Нам становится ясно, почему именно этому человеку Падуб писал, что «узрел наконец-то сокровенный смысл ученья Платона о мире как о едином огромном живом существе».
Однако что же может заключить обо всей этой бешеной исследовательской деятельности критик, вооружённый достижениями современного психоанализа?

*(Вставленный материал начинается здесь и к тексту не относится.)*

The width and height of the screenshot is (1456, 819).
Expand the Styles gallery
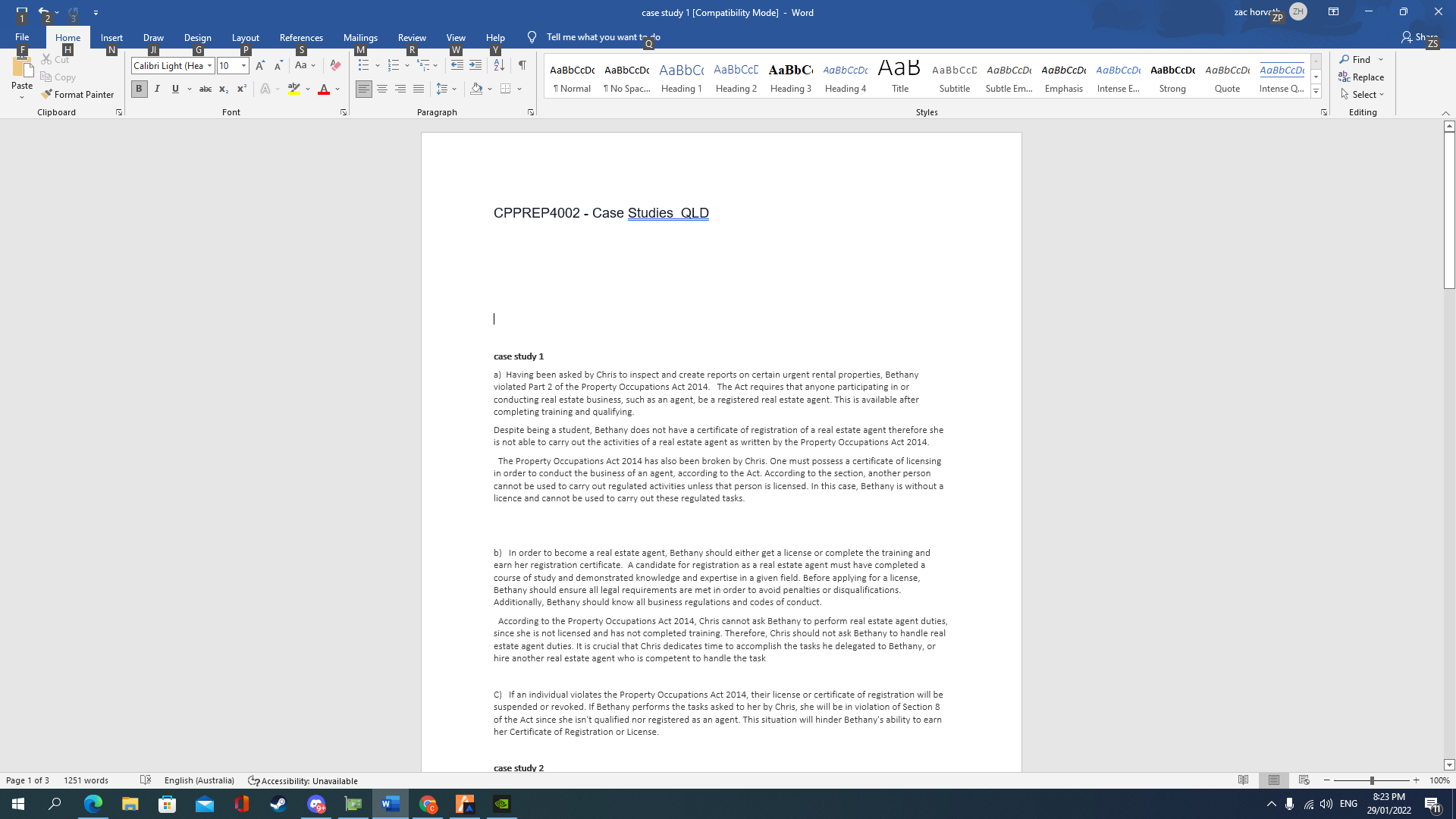(x=1316, y=91)
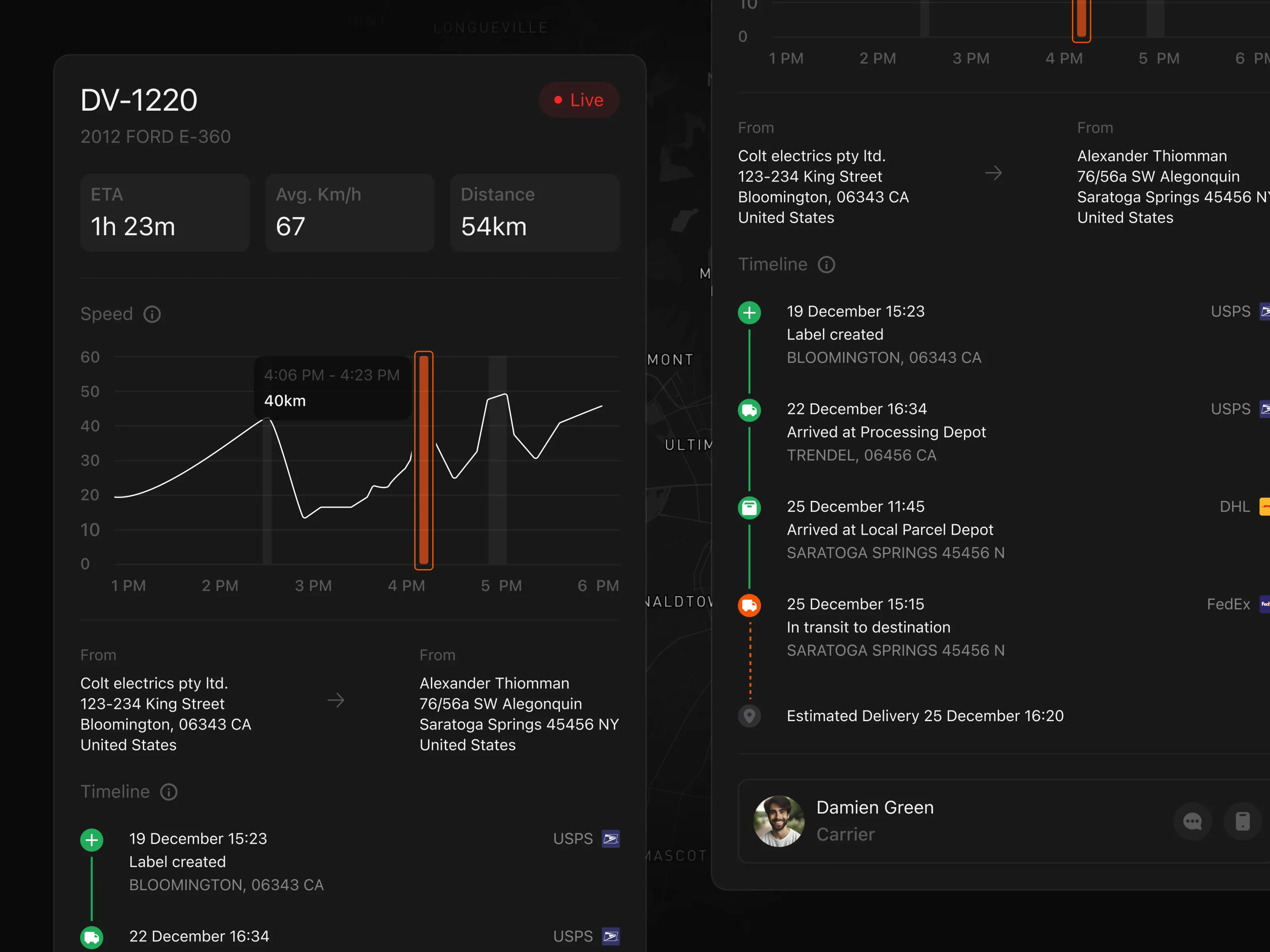The image size is (1270, 952).
Task: Open chat with carrier Damien Green
Action: click(x=1193, y=821)
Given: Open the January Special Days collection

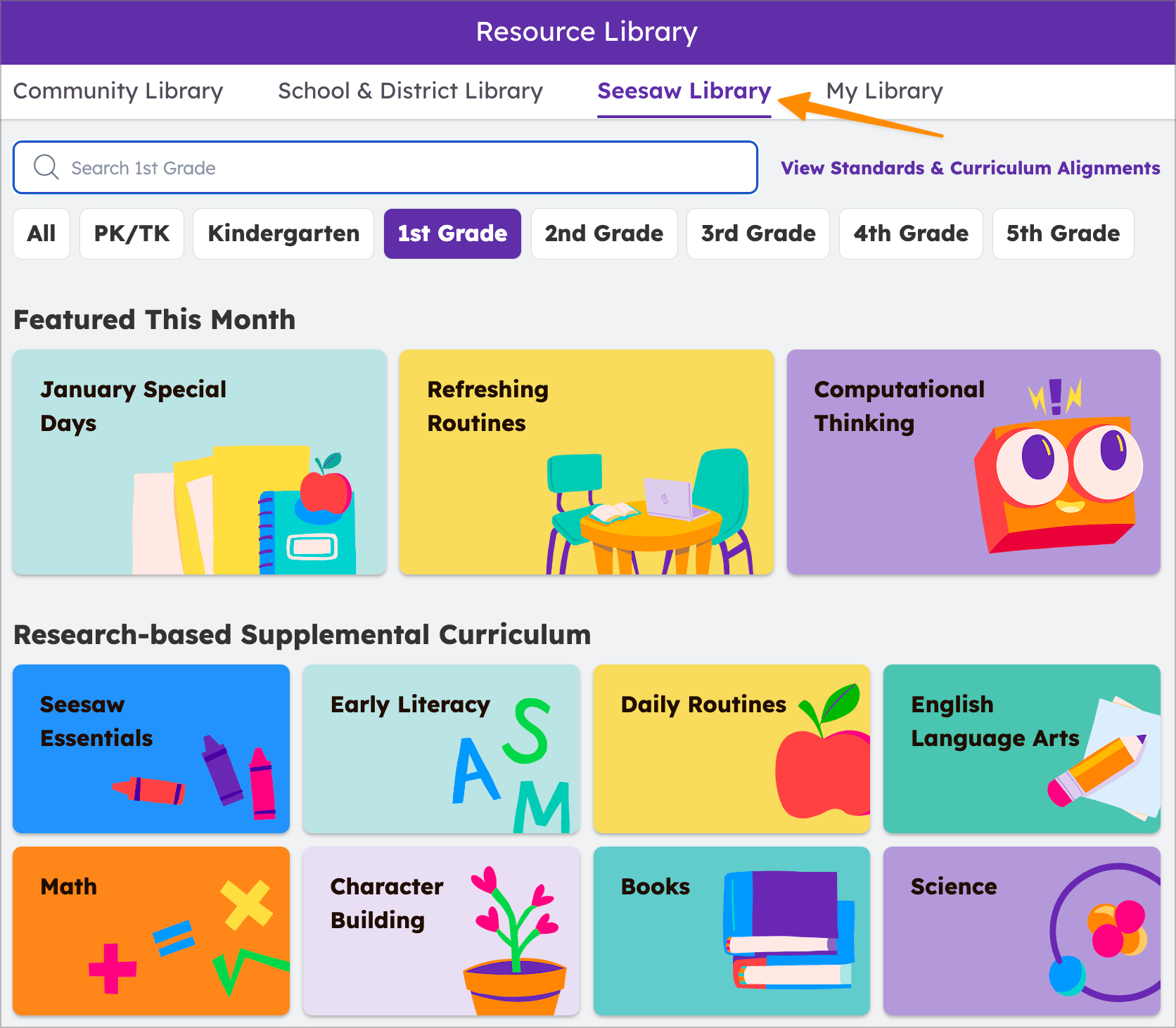Looking at the screenshot, I should tap(199, 462).
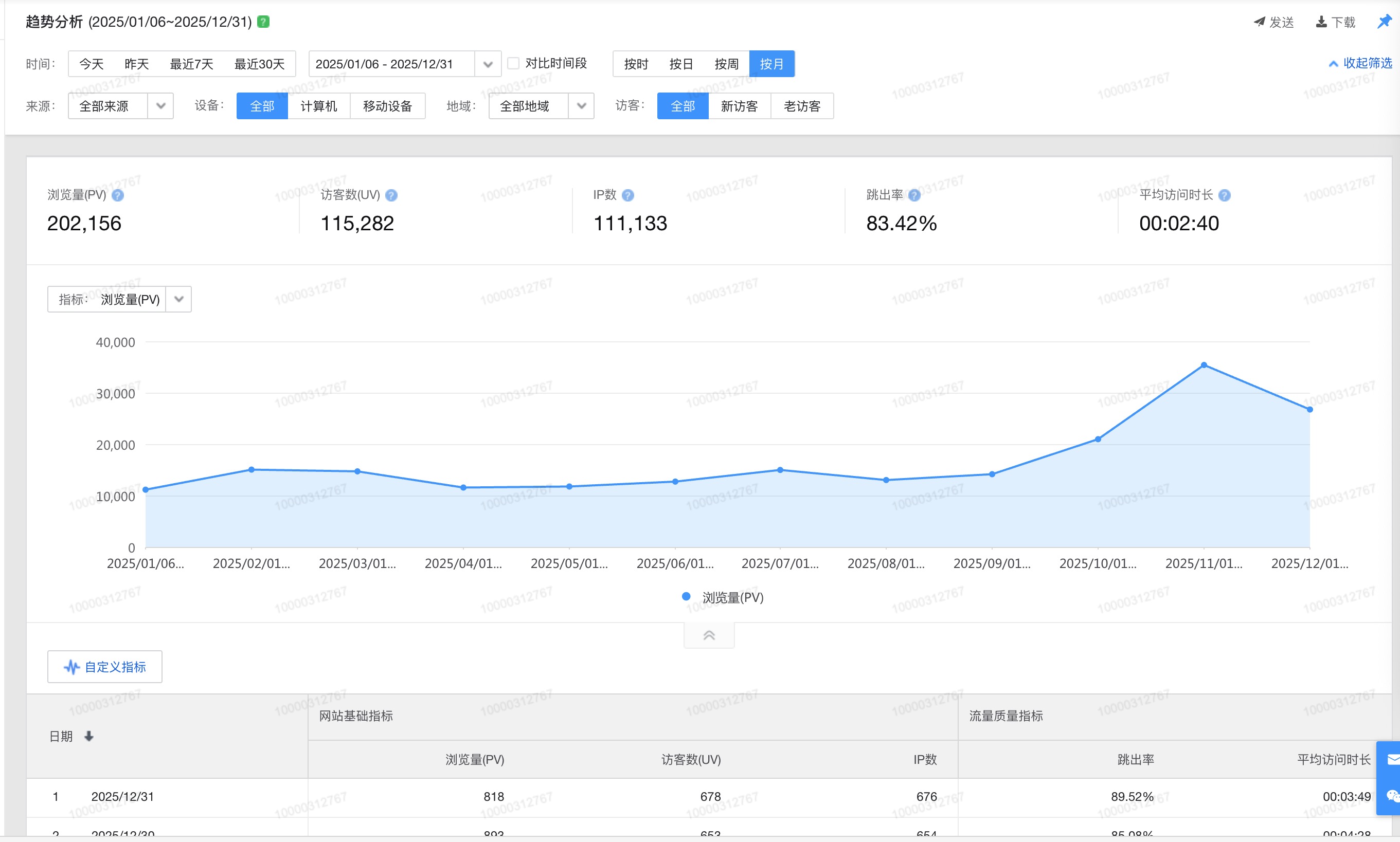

С какими потребностями психики можно соотнести столь безумную страсть к рассечению живого, к наблюдениям за «сущностью рождения»?
Мне представляется, что в эту пору Рандольф вместе со всем своим веком столкнулся с тем, что можно огрублённо считать типичным «кризисом среднего возраста». Рандольф, великий психолог, чья поэзия характеризовалась глубочайшим проникновением во внутренний мир отдельно взятой личности, в различные проекции сознания, вдруг увидел перед собою сплошной путь вниз, к упадку, остро понял, что его личное бытие не продлится в потомстве, что люди недолговечны, как пузырьки воздуха. И тогда, подобно многим, от темы жизни и смерти отдельного человека он обратился к темам жизни Природы и Вселенной. Это было своеобразным возрождением Романтизма – или, если так можно выразиться, рождением Нового романтизма путём почкования от тела Старого романтизма; сей Неоромантизм подкреплён был достижениями механистического анализа и новейшим оптимизмом – не касательно устройства человеческой души, а касательно извечной Божественной гармонии Вселенной. Как Теннисону, Падубу открылась природа – «с зубами и когтями, во плоти».[124] И Рандольф воспылал интересом к функциям продолжения жизни в их связи с физиологическими функциями – у всех живых организмов, от амёбы до кита.